Article initialement publié le 28 décembre 2020

Il est 16h dans la cité Michelet, l’heure de la sortie des écoles. Les parents se pressent dans la rue Colette Magny, dont l’étroitesse est renforcée par les rangées ordonnées de réverbères et d’arbres qui segmentent l’espace. Léto et Liam, la vingtaine, profitent des derniers rayons de soleil que le mois de septembre a à leur offrir. Munis d’une chaise pliante, attachée par des antivols au grillage d’enceinte d’un bâtiment, ils tentent d’alpaguer ceux, parmi les passants, qu’ils connaissent. Des passants, il n’y a plus que cela dans cette rue piétonne sortie de terre tout récemment, à l’occasion de la rénovation de la cité, achevée en 2016.

La rue Colette Magny, dans la cité Michelet, à Paris. © Souha Boudaden. 

Cette opération n’a pas eu pour seul effet d’insérer la cité dans la voie publique, facilitant les interventions policières, elle s’est aussi accompagnée d’une transformation du mobilier urbain. Les bancs ont laissé place à des grillages, moins pratiques lorsque l’on veut s’asseoir, et les arcs décoratifs ont disparu au profit de caméras de vidéosurveillance, installées à chaque coin de rue.

Ici comme ailleurs, la transformation du mobilier urbain signe le triomphe des préoccupations sécuritaires dans la politique de la ville, souvent au dépend des objectifs de confort et d’amélioration du cadre de vie des habitants.

Avec tout l’argent qu’ils ont investi pour la rénovation, pourquoi est-ce qu’ils n’ont pas mis des bancs ?

Tout ce qui pouvait servir de prétexte à un regroupement spontané a été éliminé en même temps qu’ont été installés des grillages et des digicodes, refermant chaque bâtiment sur lui-même.

Liam, un peu amer, interroge : « Avec tout l’argent qu’ils ont investi pour la rénovation, pourquoi est-ce qu’ils n’ont pas mis des bancs ? ». Il poursuit : « L’Etat nous prend pour des pions. Ils ont fait quoi dans le quartier à part agrandir la route et mettre des pavés ? Ah si, les caméras ! Pour faire quoi ? Ça sert à rien de mettre des caméras dans les cités. C’est comme si tu violais l’intimité des gens. Imagine quelqu’un ouvre sa fenêtre, la caméra elle filme à l’intérieur, elle sait ce qui se passe chez les gens ! ».
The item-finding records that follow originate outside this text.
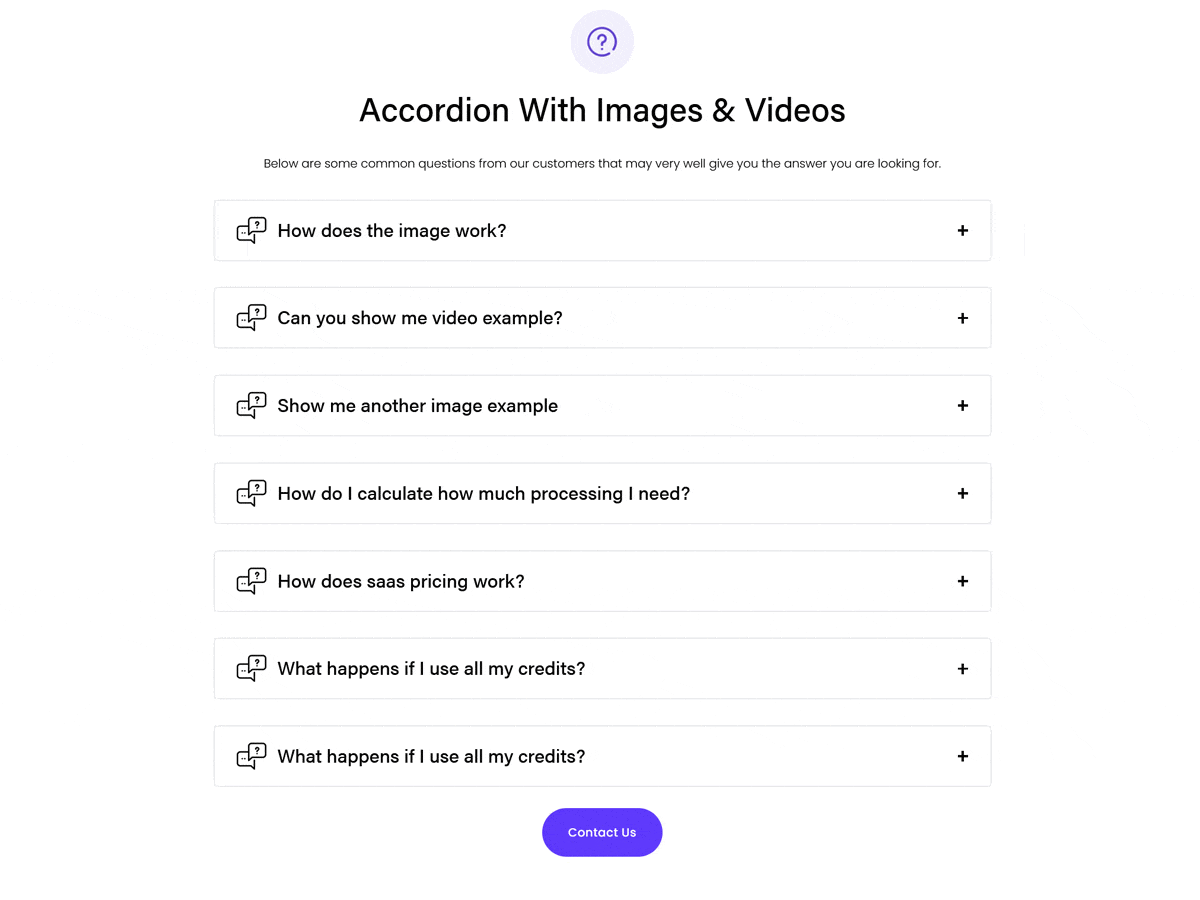Click the "How does the image work?" title text
This screenshot has width=1200, height=900.
point(392,231)
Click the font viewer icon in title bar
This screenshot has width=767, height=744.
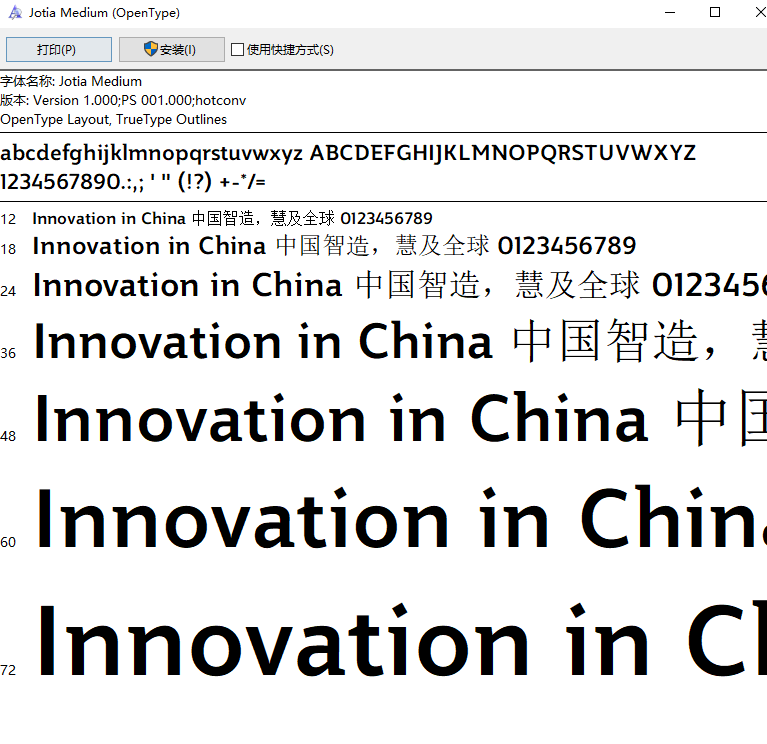[x=14, y=13]
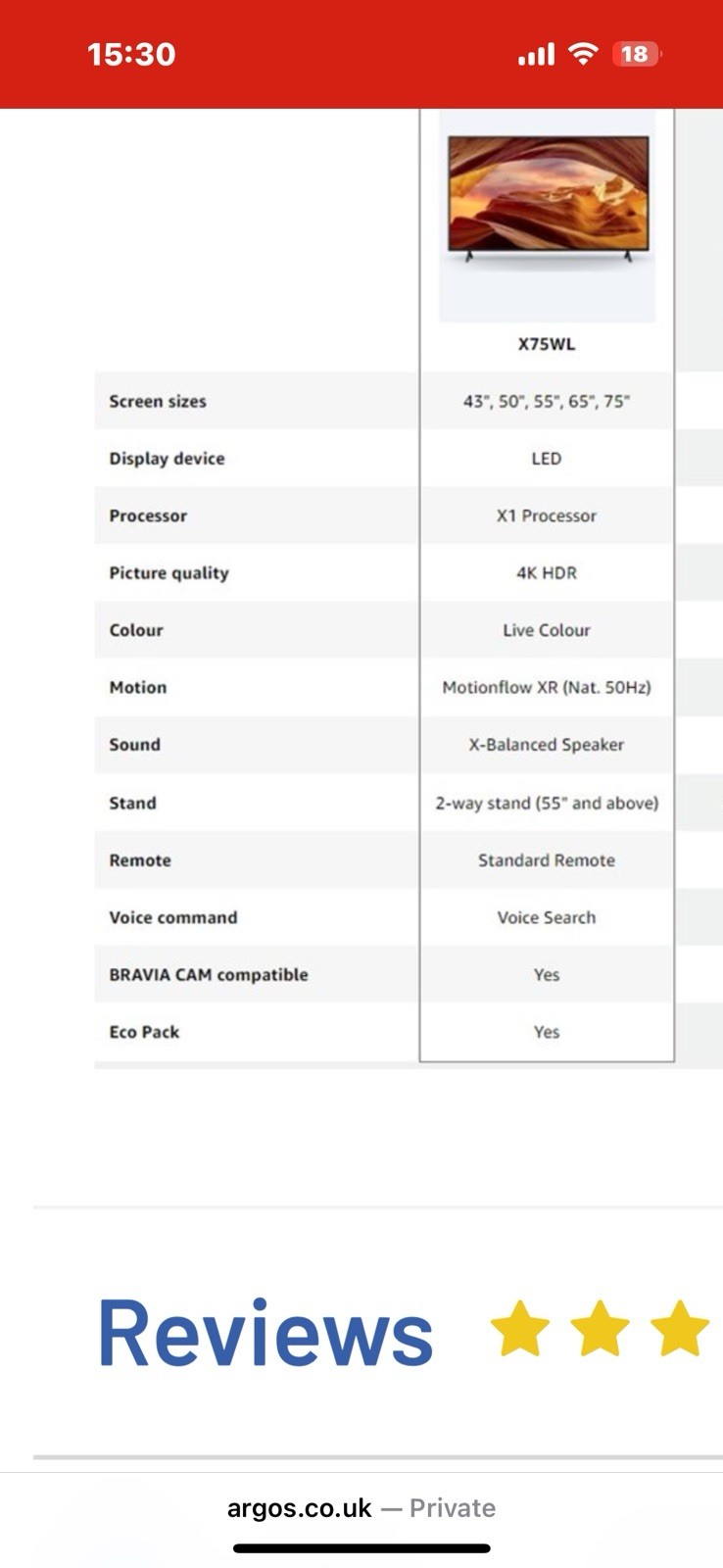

Préalablement à toute opération de rénovation urbaine, les experts mandatés par l’Anru – l’agence nationale chargée de mettre en œuvre la politique de rénovation urbaine – dressent un inventaire des dysfonctionnements. Parmi les nombreux éléments listés (concentration de personnes à faible revenu, faiblesse du secteur associatif, échec scolaire) un seul semble retenir l’attention des experts : la configuration spatiale des grands ensembles.

D’après les auteurs de ces rapports, les nombreux accès et les espaces ouverts et traversables structurant l’espace dans les cités HLM, seraient à l’origine de la majorité des problèmes recensés. Et ce sont tous les projets de requalification urbaine qui vont être pensés contre cette organisation de l’espace qui « limite l’efficacité des dispositifs de contrôle et de répression », pour reprendre les termes employés.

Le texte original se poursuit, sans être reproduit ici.